Your old plastic grocery bags can be reused as small garbage bags or just as stuff sack while camping.  Rope or cord is always good to have lying around your campsite.  It can be used to hang your food from bears or to strap stuff to your pack.  Rope can be a very versatile and useful tool to have while camping. 

For the checklist:

  • Backpack
  • Daypack
  • Backpack rain cover
  • Grocery bags for trash
  • Cord

Food and Food PrepBackpacking MSR Propane StoveCredit:

Make sure to purchase a durable and compact backpack stove backpack stove to fit your backcountry dining needs.  Most camp stoves use either propane/butane or white gas.  Propane stoves are generally easier to use and more compact, but they do not work very well in colder weather conditions.  White gas stoves burn very efficiently and effectively but are a little more complicated to use and require more maintenance.  Even if your stove has a handy push-button starter, you should always remember to carry matches.  Make sure to store them in a waterproof baggie or pouch. 

Choose a good set of backpacking cookware according to how many people you cook for in the backcountry.  A two to three liter pot should cook almost any freeze-dried meal on the market.  Many cookware sets include nesting pots, pans, and other helpful cooking items.  This will save much valuable space in your backpack. The least expensive cookware is made of aluminum, but these pots heat very evenly and are prone to deforming.  Stainless steel cookware is a little heavier but provides for a better and sturdier cook surface.  The best cookware is made of titanium, but you will pay a premium price for a premium product.  Also, do not for get to pack a fork or spoon.  Plastic ware can be used as an inexpensive option, but it is prone to breaking. 
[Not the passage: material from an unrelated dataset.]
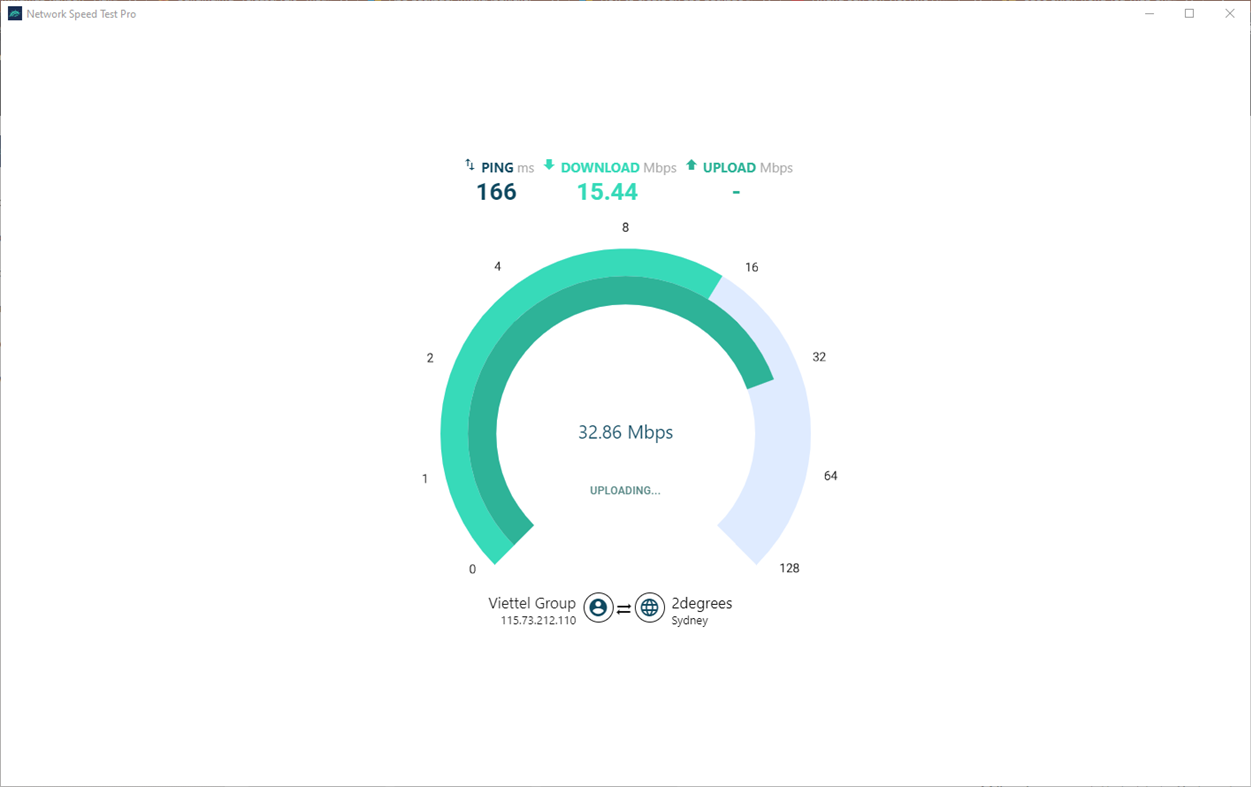
Task: Click the 32.86 Mbps current speed reading
Action: 624,432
Before heading out on your next backpacking trip, you should be fully aware of the wildlife in the area.  If bears might be present, it is recommended that you store all of your food in a bear proof container.  These can be big and bulky, but it will keep these animals away from your food.  A less expensive but still very viable option is to hang your food from a tree.  You must make sure that your food is not too close to the tree trunk since bears are very good tree climbers. 

Obviously you will need breakfast, lunch, and dinner for each full day that you are in the wilderness.  Freeze-dried foods are the best options for those wanting to keep a light backpack.  These meals may seem a little non-traditional, but most of them are very delicious.  Keep in mind that you will be engaging in strenuous physical activity while backpacking and will therefore need to consume significantly more calories than normal.  Also be sure to bring some extra snacks such as energy bars, trail mix, and dried fruit to fill hunger pangs between meals. 

For the checklist:

  • Camping stove with fuel
  • Cookware
  • Utensils
  • Bear proof canister or sack to hang food
  • Matches
  • Meals – Freeze Dried or custom creations
  • Extra snacks

To ensure that you pack everything you need for your next outdoor adventure, it is absolutely critical that you create a camp gear list so you do not forget any essential items.  This list can grow and change over time, but if you stick with one solid list, you will be able to camp with ease whenever you make it out to the wilderness.